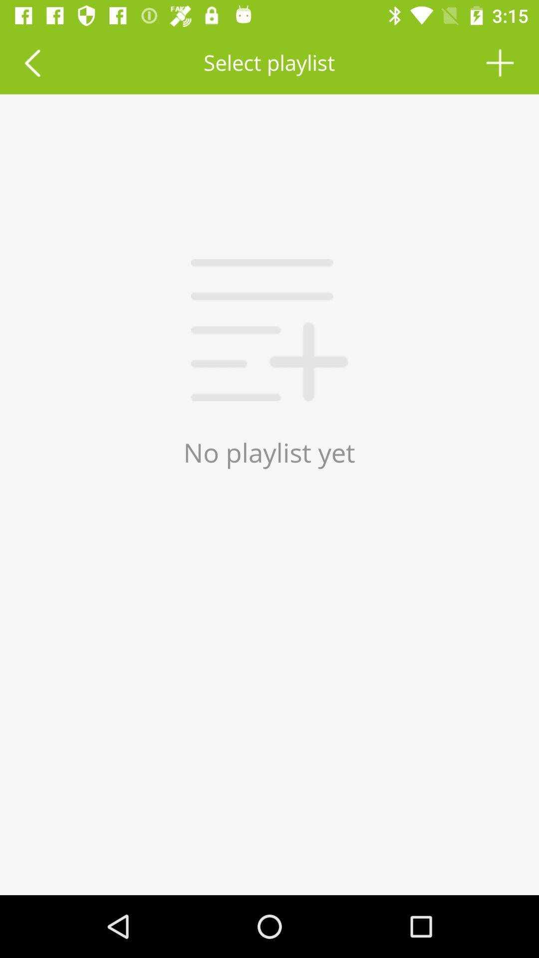  What do you see at coordinates (31, 62) in the screenshot?
I see `return` at bounding box center [31, 62].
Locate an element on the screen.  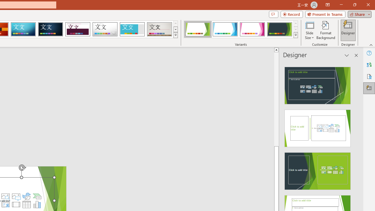
'Circuit' is located at coordinates (23, 29).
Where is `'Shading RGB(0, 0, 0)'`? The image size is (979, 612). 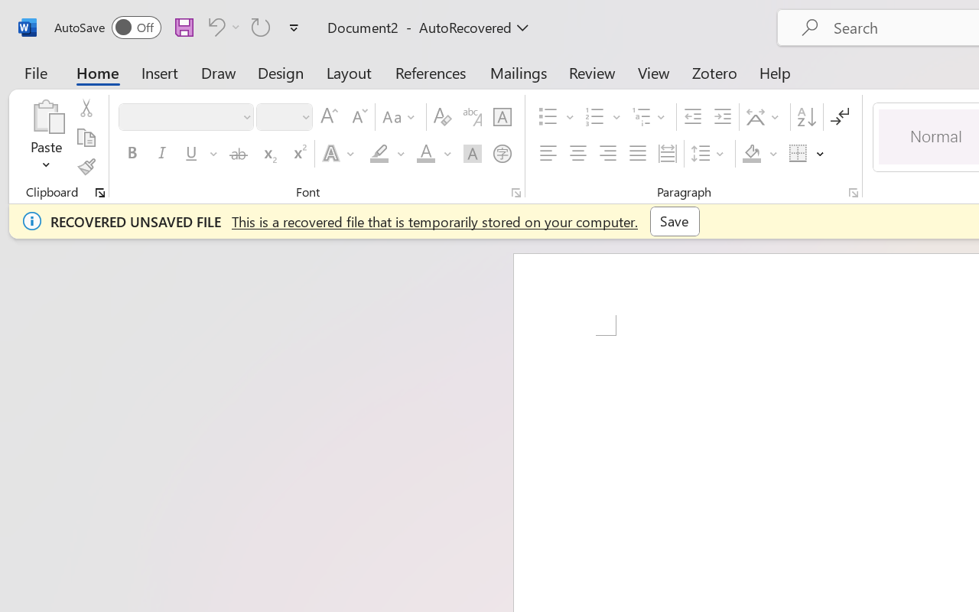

════════════════════

Print the lines of all the items above verbatim, leaving out the pictures.

» THE SOLUTION
  What do you see at coordinates (31, 62) in the screenshot?
I see `return` at bounding box center [31, 62].
Locate an element on the screen.  
'Circuit' is located at coordinates (23, 29).
Where is `'Shading RGB(0, 0, 0)'`? The image size is (979, 612). 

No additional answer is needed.